We talk about “innocent people” suffering from natural disasters – but such rhetoric betrays the expectation that in a good world bad things will only happen to bad people.
Whereas when a human being, by conscious decision or by unconscious ommission, inflicts pain, suffering or death on another human being, that is, in my view, true evil.
The real question is about the existence of death and pain. Yet we know that both pain and death serve a purpose in creation. That was Anne Rice’s point in Memnoch the Devil – this creation has death and decay programmed into it.

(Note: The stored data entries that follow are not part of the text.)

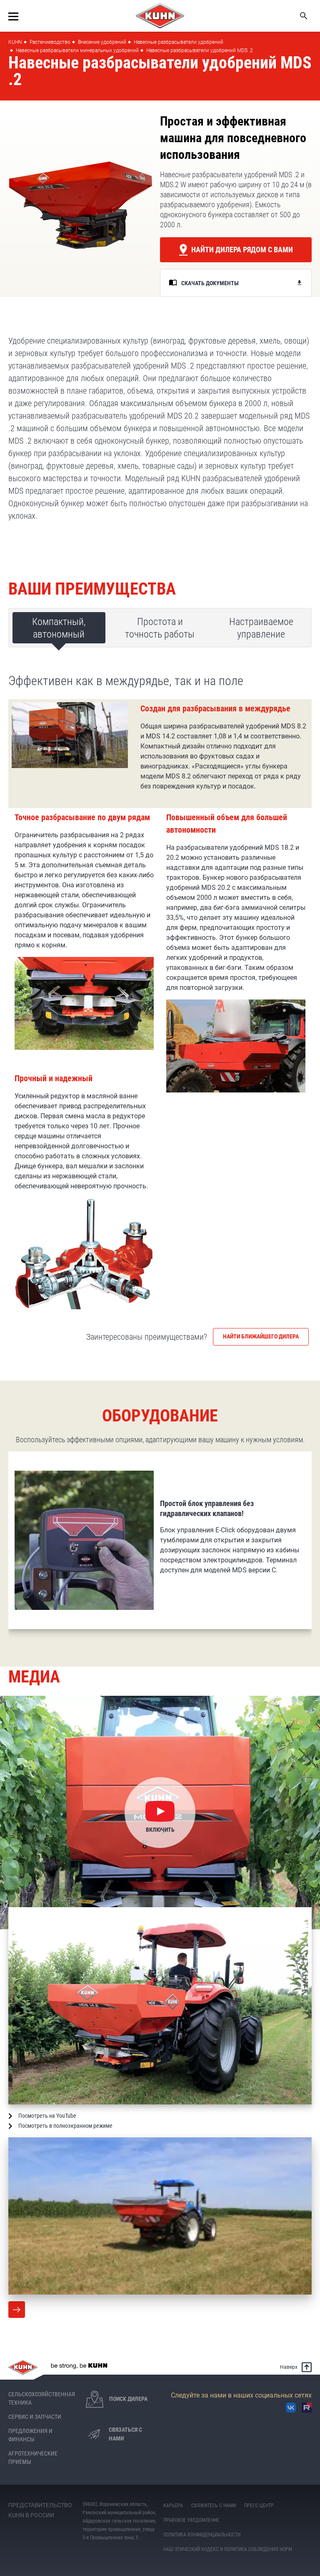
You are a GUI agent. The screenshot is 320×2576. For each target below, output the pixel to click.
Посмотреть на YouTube (47, 2115)
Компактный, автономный (59, 628)
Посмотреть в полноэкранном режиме (65, 2125)
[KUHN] (160, 15)
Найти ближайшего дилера (261, 1336)
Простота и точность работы (160, 628)
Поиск (298, 16)
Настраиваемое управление (261, 628)
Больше (16, 2309)
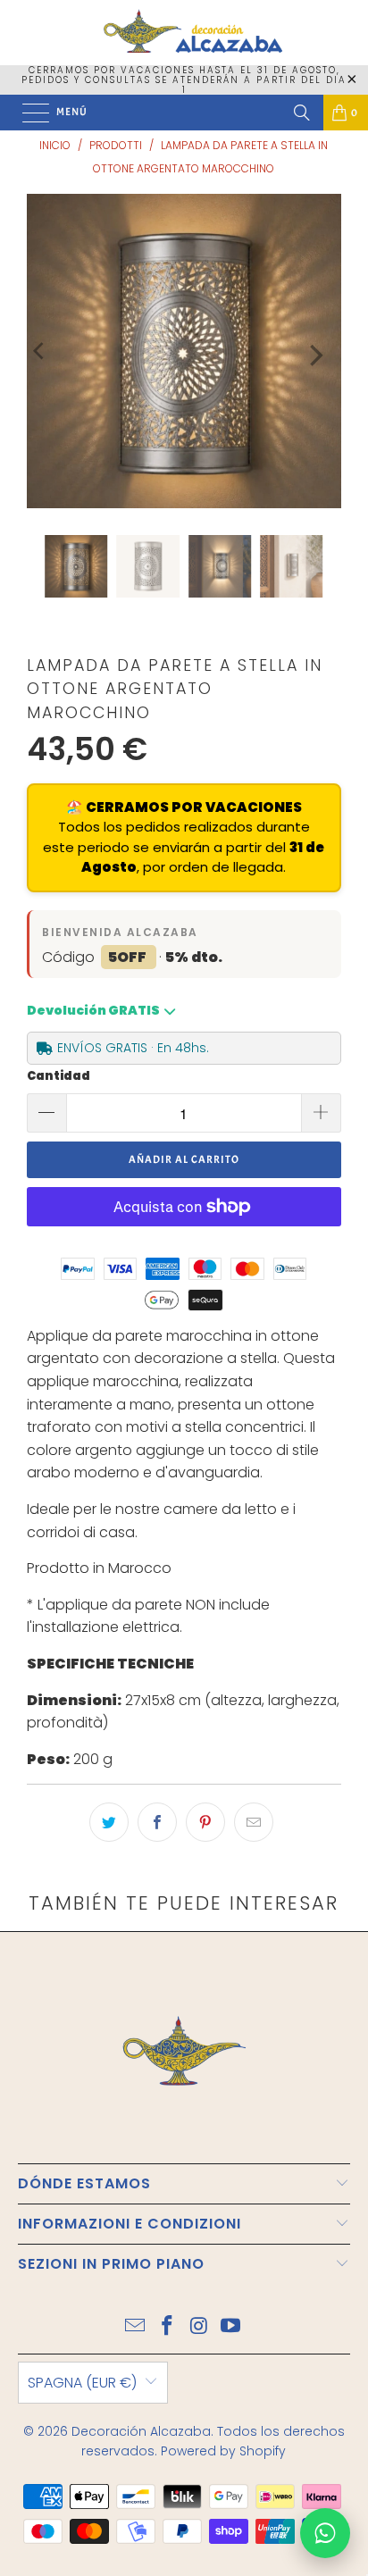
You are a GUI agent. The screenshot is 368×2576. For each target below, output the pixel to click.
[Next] (314, 355)
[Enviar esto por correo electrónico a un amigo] (253, 1822)
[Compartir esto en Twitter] (109, 1822)
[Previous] (40, 351)
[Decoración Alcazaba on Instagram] (199, 2327)
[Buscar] (302, 112)
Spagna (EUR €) (82, 2382)
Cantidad (58, 1075)
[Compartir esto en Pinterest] (205, 1822)
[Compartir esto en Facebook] (157, 1822)
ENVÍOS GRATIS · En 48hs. (133, 1048)
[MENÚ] (27, 112)
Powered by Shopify (223, 2451)
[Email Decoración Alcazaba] (135, 2327)
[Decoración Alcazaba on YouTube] (231, 2327)
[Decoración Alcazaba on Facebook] (167, 2327)
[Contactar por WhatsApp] (325, 2533)
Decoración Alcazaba (141, 2431)
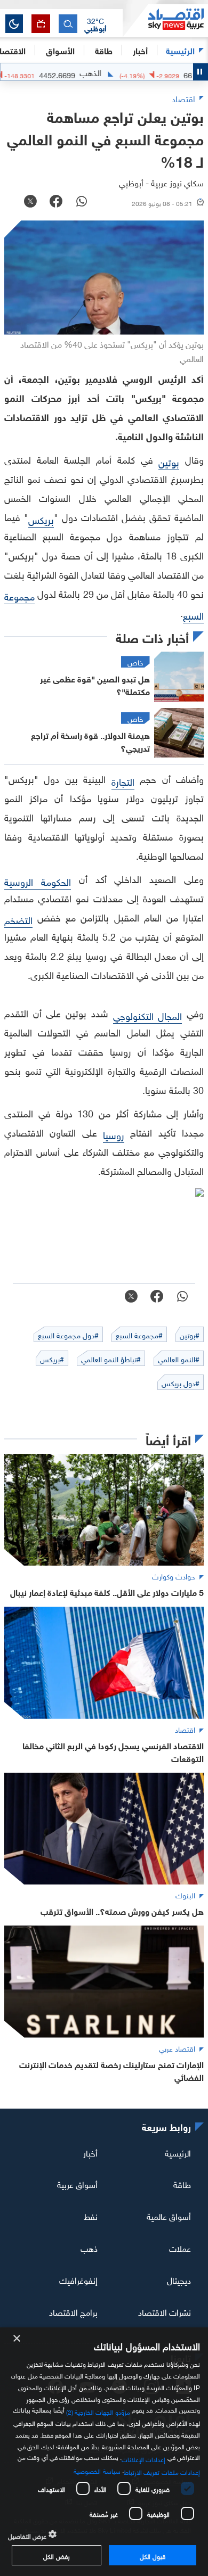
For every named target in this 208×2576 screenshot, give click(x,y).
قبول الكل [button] (152, 2555)
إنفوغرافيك (78, 2279)
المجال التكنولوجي (147, 1015)
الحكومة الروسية (37, 881)
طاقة (182, 2183)
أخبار (90, 2151)
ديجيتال (179, 2279)
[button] (95, 24)
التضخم (18, 919)
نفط (91, 2215)
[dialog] (104, 2451)
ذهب (89, 2247)
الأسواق (60, 50)
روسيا (113, 1134)
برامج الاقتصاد (73, 2311)
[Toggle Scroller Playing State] (200, 71)
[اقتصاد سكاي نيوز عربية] (165, 20)
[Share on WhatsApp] (81, 202)
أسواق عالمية (169, 2215)
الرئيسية (180, 50)
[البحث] (68, 23)
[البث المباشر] (40, 23)
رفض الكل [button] (56, 2555)
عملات (180, 2247)
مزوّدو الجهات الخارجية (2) (98, 2410)
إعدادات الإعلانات (143, 2458)
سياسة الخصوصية (97, 2470)
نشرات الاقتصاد (164, 2311)
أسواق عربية (77, 2183)
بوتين (168, 461)
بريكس (41, 519)
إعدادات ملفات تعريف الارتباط (162, 2471)
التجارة (122, 780)
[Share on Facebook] (56, 202)
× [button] (17, 2339)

I think by using the word “tragedy” I am also pointing to something else. “Tragedy” implies story. When a volcano erupts and covers a whole city with its ashes, that’s a story. Our lives, and in fact the entire history of the world, is a story – full of tragedy and beauty and comedy. It is God’s story, and it is the “Greatest Story Ever Told”.

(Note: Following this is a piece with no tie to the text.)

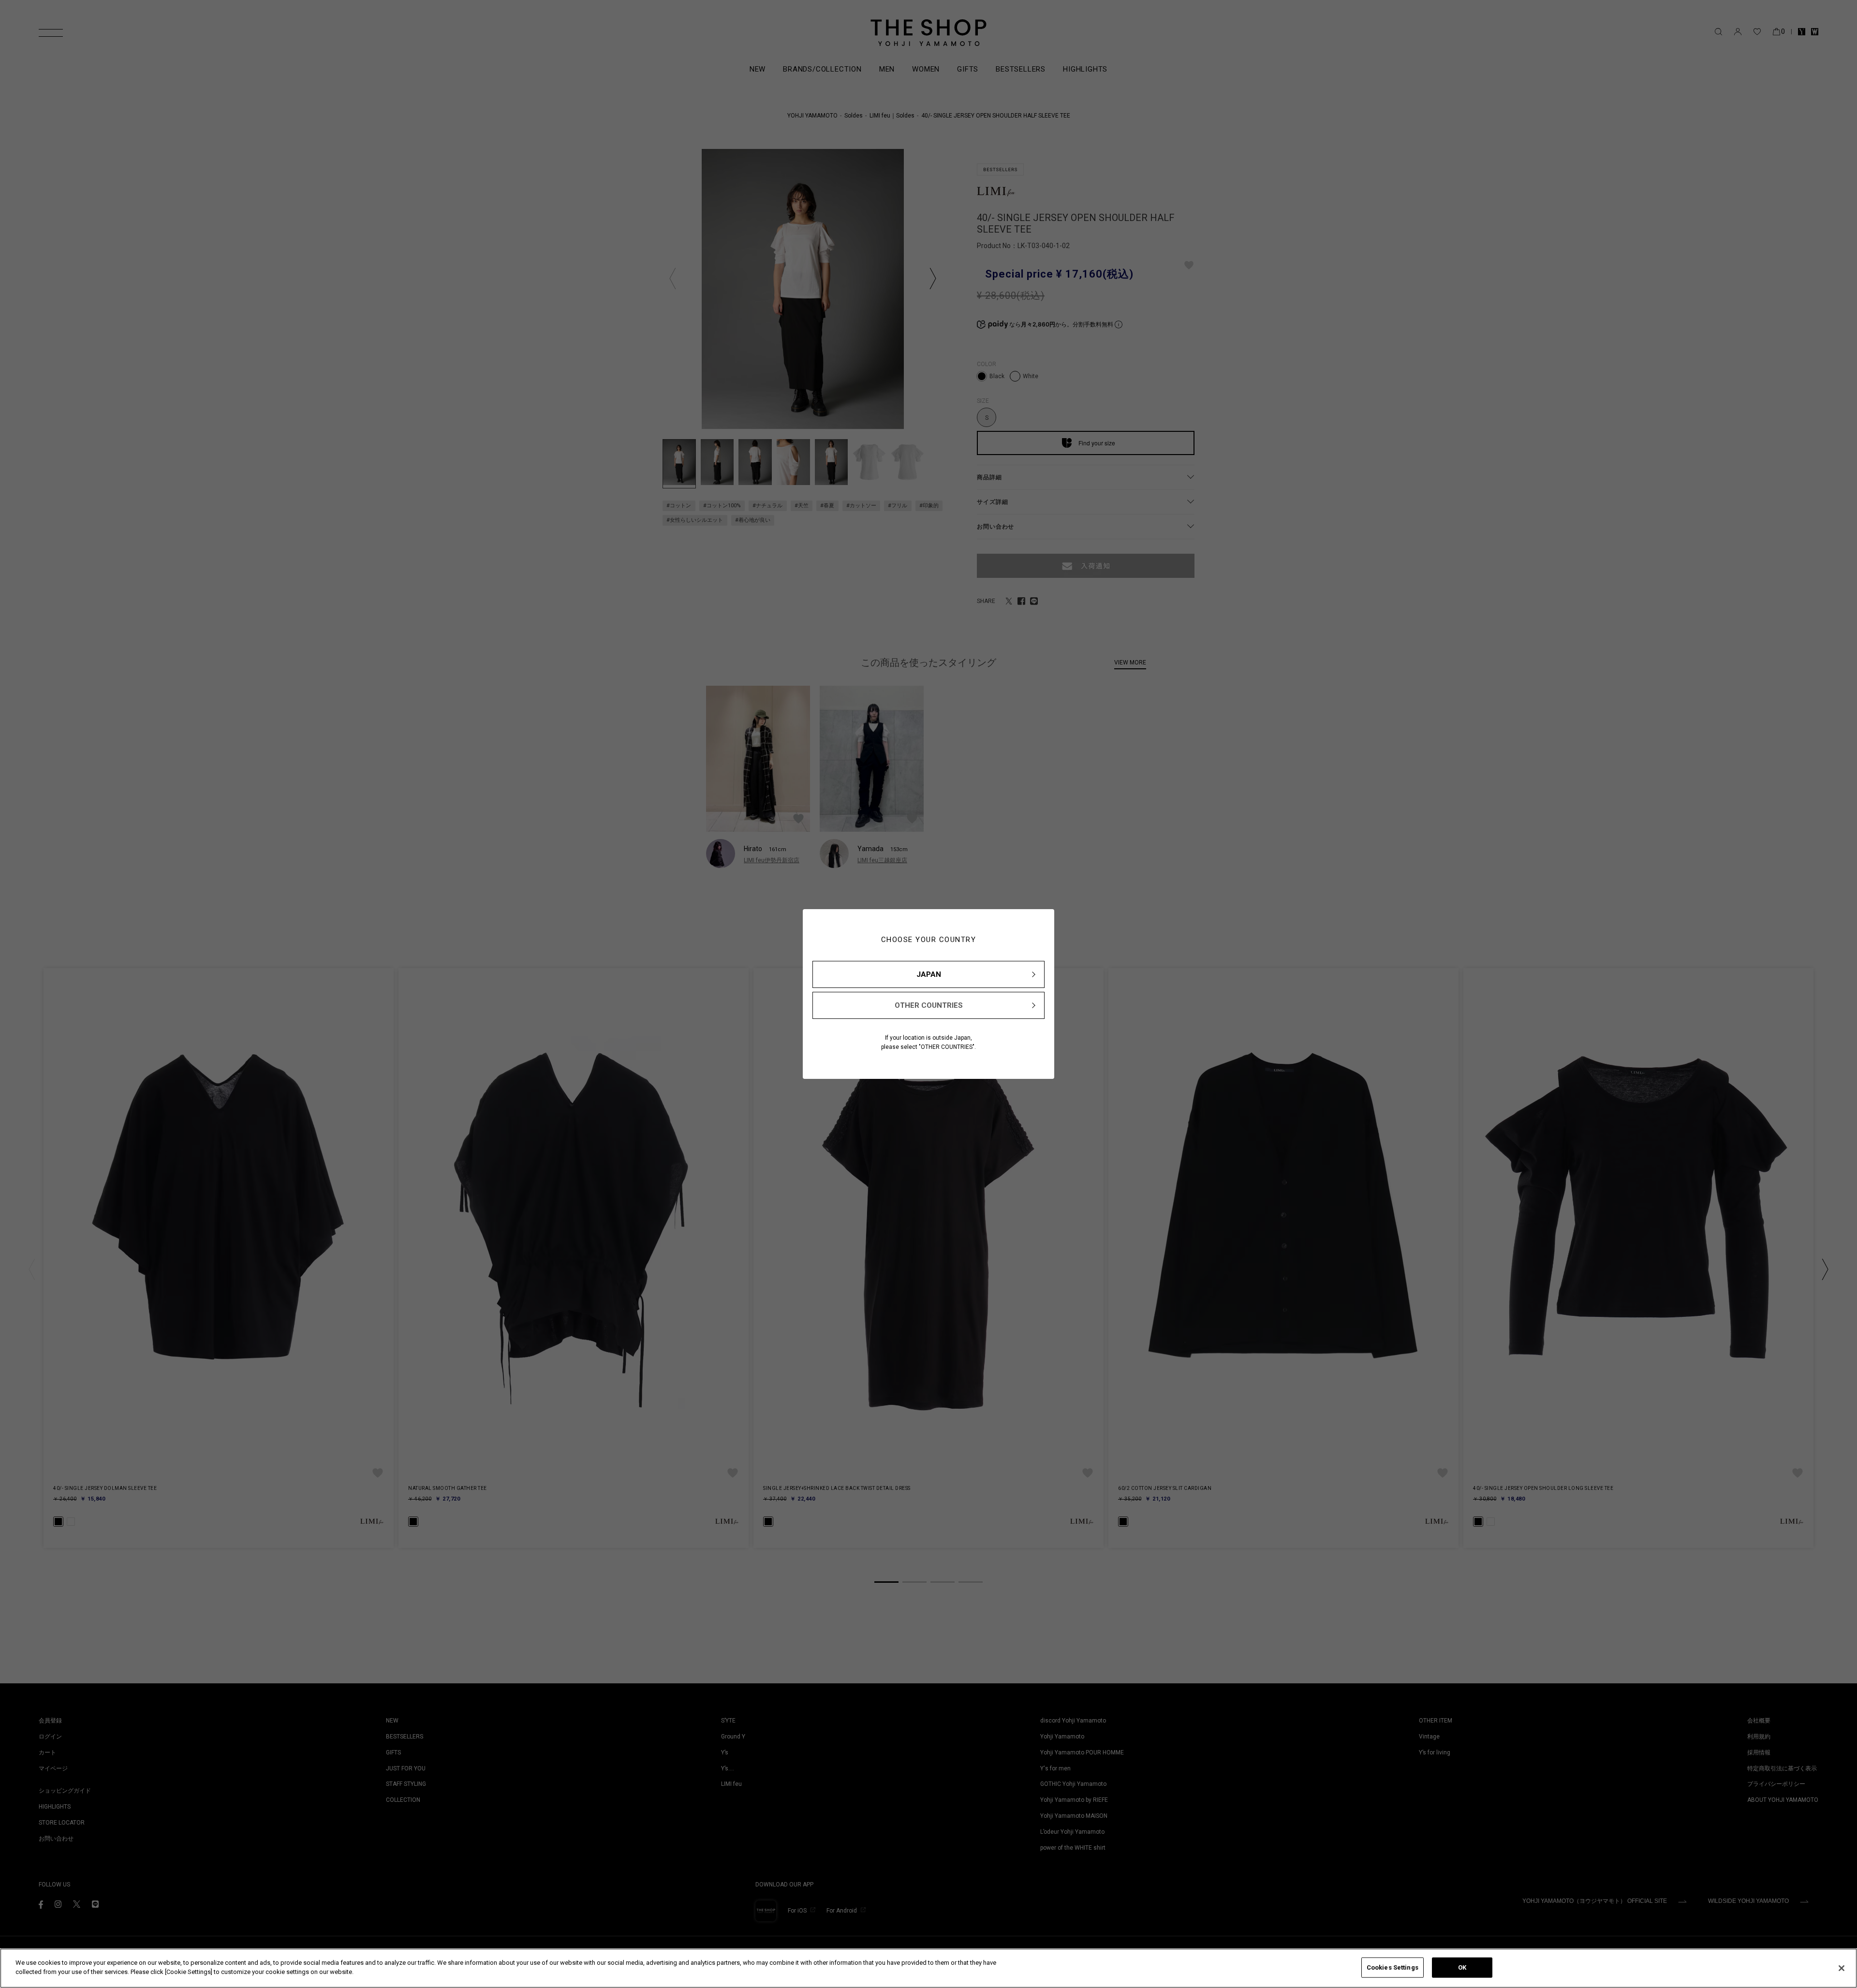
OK (1462, 1967)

Anne Rice, in her interview, speaks about her “apprenticeship in creating stories”. In Novak’s article he says “All the stuff of a good story depends on creation being not just a world of iron logic and unflexible arithmetic, but also a world of immense crisscrossing variation and “blooming, buzzing profusion”.
Which leaves the question of heaven. However I conceive of heaven, I don’t concieve of it as a place with “history” or “story”. I don’t think there will be historians or story tellers in the next world. Partly this is due to there being “no more tears” there – who can conceive of a good story without tears? But also, I always think of heaven more in the sense of a presence, a being, a state (a prayer, a praise, a song?) rather than a series of (fortunate) events.
Something to think about.
Hi David
I accept that your distinction is valid; I just don’t think it’s a complete answer to the problem of evil.

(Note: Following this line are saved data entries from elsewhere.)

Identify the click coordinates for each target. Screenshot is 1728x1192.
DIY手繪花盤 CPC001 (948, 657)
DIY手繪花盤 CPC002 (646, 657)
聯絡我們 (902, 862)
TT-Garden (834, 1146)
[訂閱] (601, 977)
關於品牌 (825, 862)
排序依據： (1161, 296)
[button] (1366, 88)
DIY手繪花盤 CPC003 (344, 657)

Suppose we reframe the problem very slightly as the problem of suffering; why does an all-loving and all-powerful God create a world in which we suffer?
It’s a partial answer to say that good can come out of suffering; Among other things, suffering presents us with opportunities to grow, both as individuals and as a community. We can extend love to others; we can accept love from others. We can learn to love ourselves, which is the same thing as accepting God’s love. We can come to know ourselves and others better. We can learn something about values and priorities. We can learn that suffering and love are inextricably tangled.
So maybe God tolerates suffering (and other negative things that we rather loosely lump into the category of “evil”) because they provide us with opportunities to grow that we would not otherwise have, and growing is a greater good than being constantly happy.
And we can go further, and say that there may be ways in which, apart from personal and communal growth, other good things can come out of suffering that we do not perceive.
All of this is true, but it’s still not a complete answer. We know that, if we suffer enough, we can be diminished and ultimately destroyed as human beings. We all know there is a level of suffering which humanity cannot endure, that leads to derangement, hatred, madness and, in the end, the destruction or disintegration of the human self. The destruction of what God has created in his own image cannot be good.
It is no justification to say that we may grow through the experience of watching someone else be destroyed, because God, if he is a good God, cannot do an intrinsically evil act so that good may come. “Have faith that there really is a purpose to all this suffering” is not an answer to the problem; it’s a platitude.
So that’s where I’m stumped. And I don’t think I’m alone. If you boil down what Job has to say on this, it comes to this; don’t look for an answer to this question, because you won’t be offered any answer that you can accept.
The challenge for us, I think, is not how to answer this question, but how to live, in faith and with integrity, when there is no answer.